> Exercise directions
The response should consist of the listing, repeated word for word.

> Supplied material
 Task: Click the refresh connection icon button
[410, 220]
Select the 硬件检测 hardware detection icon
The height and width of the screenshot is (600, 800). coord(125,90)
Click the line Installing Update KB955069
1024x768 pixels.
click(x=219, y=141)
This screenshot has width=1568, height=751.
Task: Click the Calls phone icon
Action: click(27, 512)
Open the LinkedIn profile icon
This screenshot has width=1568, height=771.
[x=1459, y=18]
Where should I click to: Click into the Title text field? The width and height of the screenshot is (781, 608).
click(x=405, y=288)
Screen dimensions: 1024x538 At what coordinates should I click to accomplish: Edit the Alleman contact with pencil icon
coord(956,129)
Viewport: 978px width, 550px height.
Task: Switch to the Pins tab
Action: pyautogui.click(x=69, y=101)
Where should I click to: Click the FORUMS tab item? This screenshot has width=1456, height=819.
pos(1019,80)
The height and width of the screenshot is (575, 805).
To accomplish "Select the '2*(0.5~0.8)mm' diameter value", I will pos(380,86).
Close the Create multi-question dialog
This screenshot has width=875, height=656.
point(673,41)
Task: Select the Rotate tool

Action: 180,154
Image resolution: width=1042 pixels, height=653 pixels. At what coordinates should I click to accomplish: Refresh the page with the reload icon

> Exercise response
 Task: Click the refresh connection icon button
[410, 220]
Select the 硬件检测 hardware detection icon
The height and width of the screenshot is (600, 800). coord(125,90)
Click the line Installing Update KB955069
1024x768 pixels.
click(x=219, y=141)
This screenshot has width=1568, height=751.
Task: Click the Calls phone icon
Action: click(27, 512)
Open the LinkedIn profile icon
This screenshot has width=1568, height=771.
[x=1459, y=18]
Where should I click to: Click into the Title text field? The width and height of the screenshot is (781, 608).
click(x=405, y=288)
Screen dimensions: 1024x538 At what coordinates should I click to accomplish: Edit the Alleman contact with pencil icon
coord(956,129)
Viewport: 978px width, 550px height.
Task: Switch to the Pins tab
Action: pyautogui.click(x=69, y=101)
Where should I click to: Click the FORUMS tab item? This screenshot has width=1456, height=819.
pos(1019,80)
The height and width of the screenshot is (575, 805).
To accomplish "Select the '2*(0.5~0.8)mm' diameter value", I will pos(380,86).
Close the Create multi-question dialog
This screenshot has width=875, height=656.
point(673,41)
Task: Select the Rotate tool

Action: 180,154
Image resolution: width=1042 pixels, height=653 pixels. At what coordinates should I click to accomplish: Refresh the page with the reload icon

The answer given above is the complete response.